Just some brief thoughts while be prepare further articles. (Yes, it’s been slow again, but we’re doing important/cool stuff, like releasing games and getting published.)
Trailers. Like politicians, they don’t often tell us the truth about what they really represent. Sometimes they’re fascinating. Sometimes they’re boring. Sometimes they promise you change and deliver more of the same. Sometimes they say they’re for transparency and freedom of information and then they attack those values as soon as they’re in danger of being embarrassed or exposed as war criminals. OK, trailers don’t really do that. We’re getting off topic. So here’s three trailers we’ve recently watched and what they made us think.
The trailer for Source Code looks very promising. Moon, the director’s first film, was excellent, and this looks like a very ambitious, serious project. Great actors, an interesting premise, a talented director… yep, we’re hoping this will be a really good movie.
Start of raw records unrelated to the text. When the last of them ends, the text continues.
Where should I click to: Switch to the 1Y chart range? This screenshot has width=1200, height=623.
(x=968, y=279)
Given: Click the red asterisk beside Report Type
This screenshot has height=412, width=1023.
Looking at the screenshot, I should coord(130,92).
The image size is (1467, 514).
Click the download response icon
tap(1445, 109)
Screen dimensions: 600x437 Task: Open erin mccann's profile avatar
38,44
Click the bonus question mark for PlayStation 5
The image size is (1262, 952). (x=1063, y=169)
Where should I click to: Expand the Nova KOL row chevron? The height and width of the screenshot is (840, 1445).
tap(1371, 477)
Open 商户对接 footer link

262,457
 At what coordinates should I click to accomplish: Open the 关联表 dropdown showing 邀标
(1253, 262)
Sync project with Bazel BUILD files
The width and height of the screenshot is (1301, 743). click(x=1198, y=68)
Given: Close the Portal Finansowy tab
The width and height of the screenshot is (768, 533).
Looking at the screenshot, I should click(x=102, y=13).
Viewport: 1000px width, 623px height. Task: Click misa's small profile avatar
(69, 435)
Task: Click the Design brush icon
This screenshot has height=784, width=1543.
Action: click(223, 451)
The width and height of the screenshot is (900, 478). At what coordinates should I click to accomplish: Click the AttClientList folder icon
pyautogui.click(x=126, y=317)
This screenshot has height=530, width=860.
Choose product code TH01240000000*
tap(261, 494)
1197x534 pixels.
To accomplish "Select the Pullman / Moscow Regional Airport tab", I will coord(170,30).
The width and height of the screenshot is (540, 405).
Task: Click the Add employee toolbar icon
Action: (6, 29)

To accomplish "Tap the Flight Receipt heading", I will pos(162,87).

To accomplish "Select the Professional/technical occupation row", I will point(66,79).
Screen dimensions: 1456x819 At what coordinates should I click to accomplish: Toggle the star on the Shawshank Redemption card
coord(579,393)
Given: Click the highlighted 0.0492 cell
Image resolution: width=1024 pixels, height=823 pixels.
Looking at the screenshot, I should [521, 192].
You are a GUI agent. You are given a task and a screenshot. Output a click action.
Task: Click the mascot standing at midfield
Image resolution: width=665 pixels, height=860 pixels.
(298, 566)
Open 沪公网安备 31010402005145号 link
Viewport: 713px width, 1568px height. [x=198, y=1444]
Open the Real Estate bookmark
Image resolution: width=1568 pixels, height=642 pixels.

Cowboys and Aliens, on the other hand, is just confusing. The title sounds comedic, the trailer looks serious (apart from a very visible wire effect)… but it’s one of those trailers that really don’t tell you much about the movie. Jon Favreau is certainly not without talent, and the cast includes some actors we really adore (Harrison Ford!), but the trailer doesn’t really do much for us.
And then there’s The Beaver, whose trailer is the opposite of Cowboys and Aliens, telling us entirely too much about the movie. In fact, it looks like it’s a summary rather than a trailer. (Some of those scenes look like they’re from the end of the film!) But it’s not without promise, despite seemingly being another tiresome rich-people-are-so-unhappy movie. Controversies aside, Mel Gibson is a fine actor, and Jodie Foster is the kind of director who believes in her projects, so The Beaver might turn out to be better than all the tiresome jokes the reviews will inevitably be filled with.
(The horror that is Gulliver’s Travels shall not be mentioned.)